▶ [Exercise instructions]: Repeat, line for line, only the span that opens at the "Instruction: Open the sort order dropdown" line and closes at the final line below. Skip the pictures.

▶ [Supplied data]:
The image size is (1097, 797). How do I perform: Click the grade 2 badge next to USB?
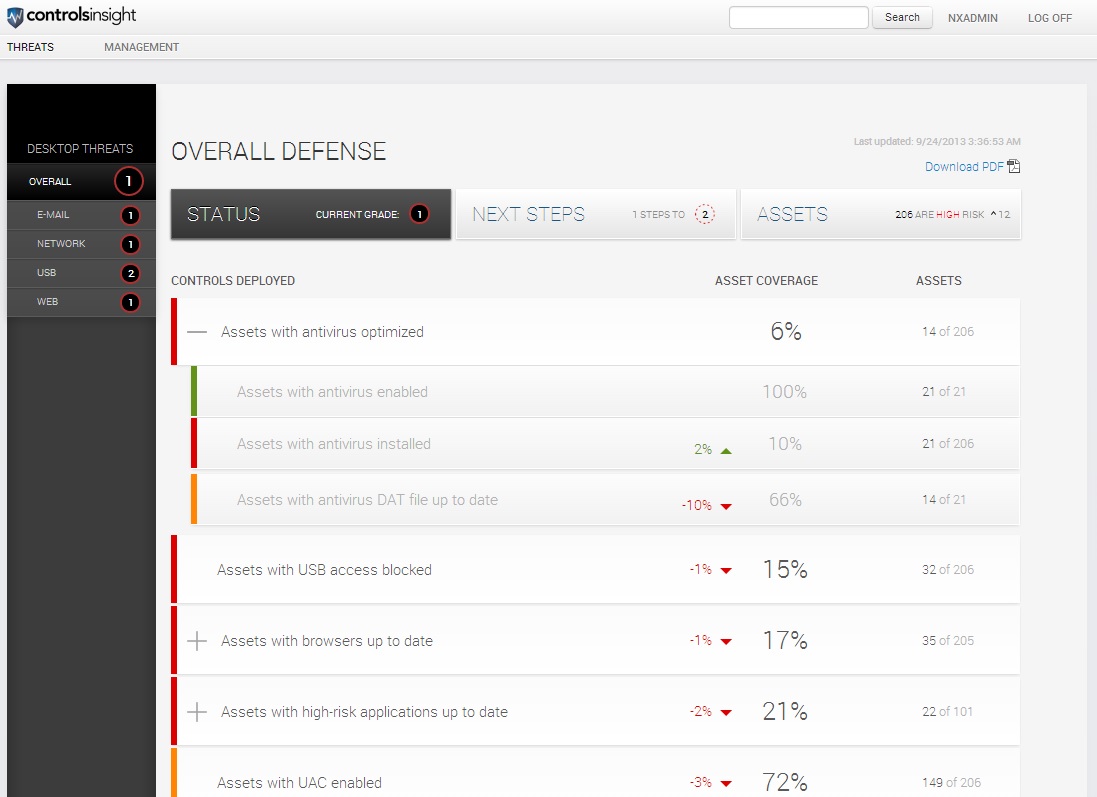pyautogui.click(x=129, y=273)
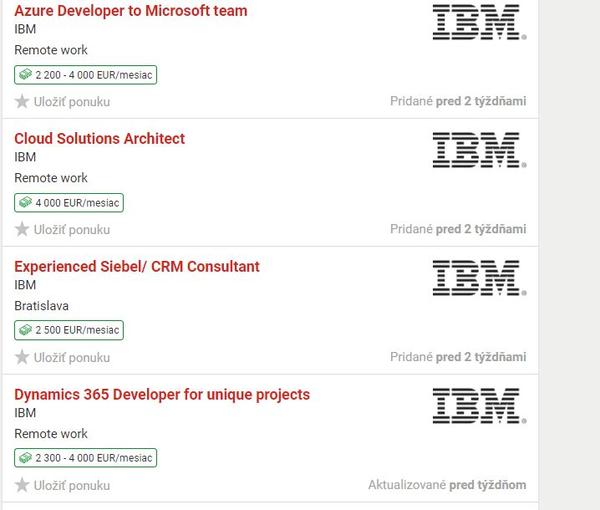Click IBM logo beside Siebel/CRM Consultant
Viewport: 600px width, 510px height.
tap(479, 279)
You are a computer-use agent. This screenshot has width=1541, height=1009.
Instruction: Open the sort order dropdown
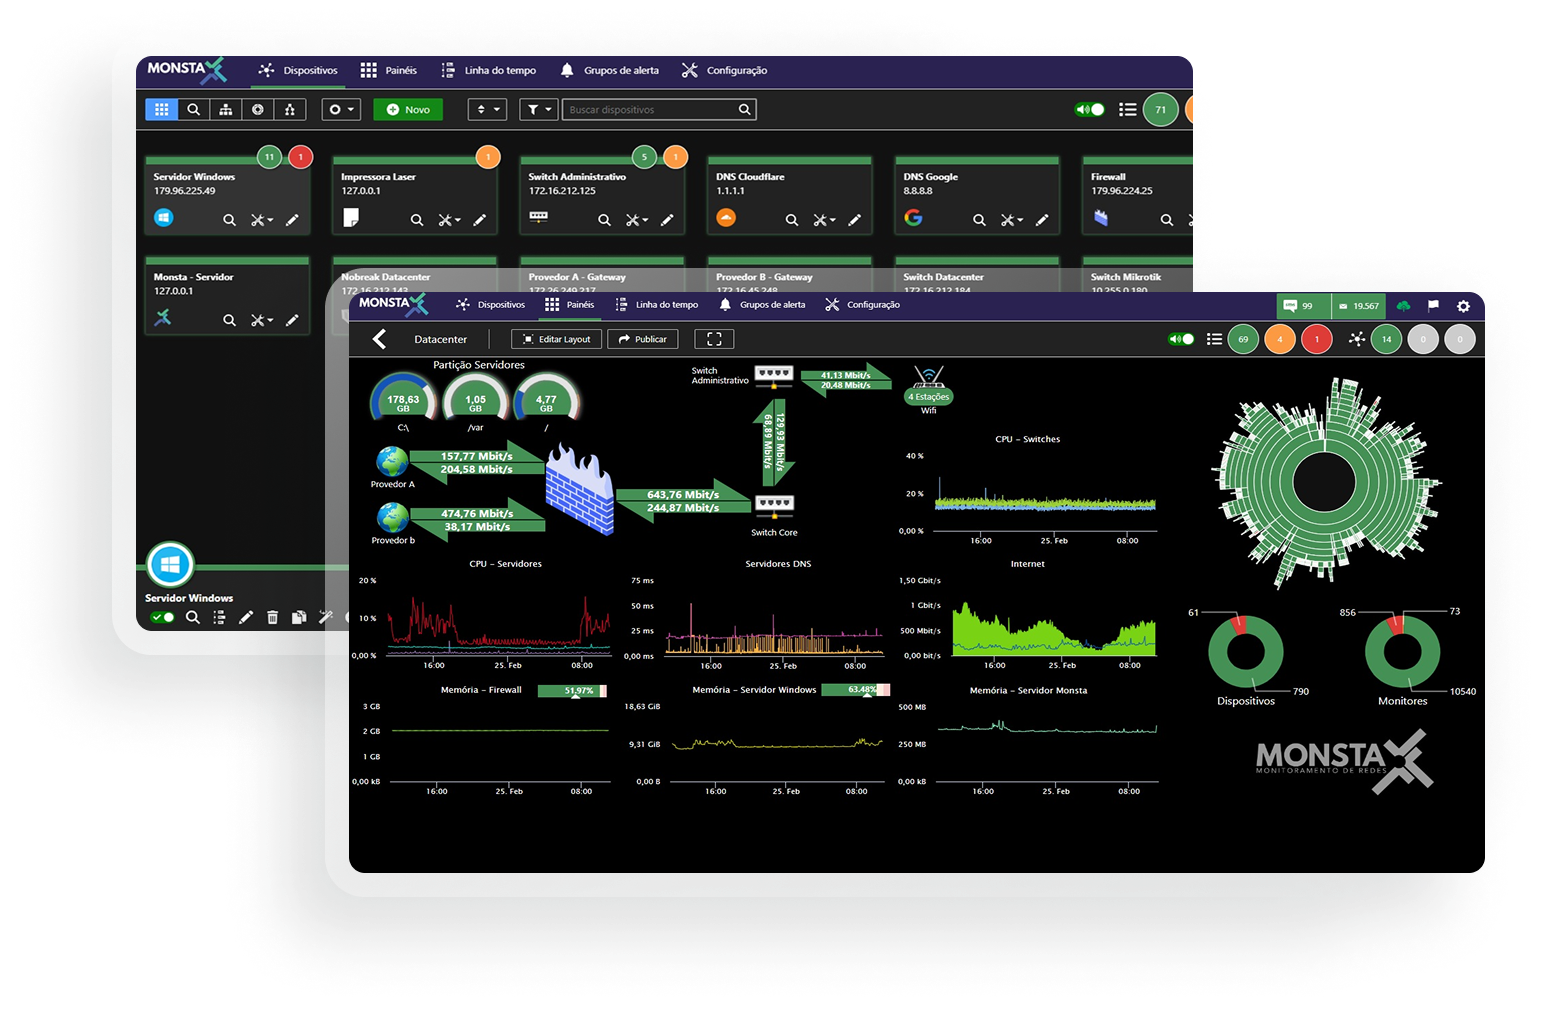point(487,109)
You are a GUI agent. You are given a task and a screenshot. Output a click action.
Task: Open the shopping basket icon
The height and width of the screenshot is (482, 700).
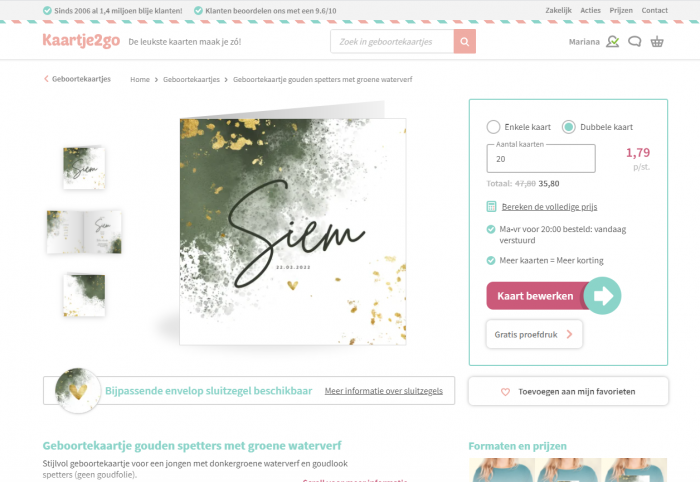pos(657,42)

▶ [Response to this task]:
Instruction: Open the sort order dropdown
point(487,109)
You are a GUI agent. You are given a task and a screenshot. Output a click action.
Task: Open the shopping basket icon
The height and width of the screenshot is (482, 700).
pos(657,42)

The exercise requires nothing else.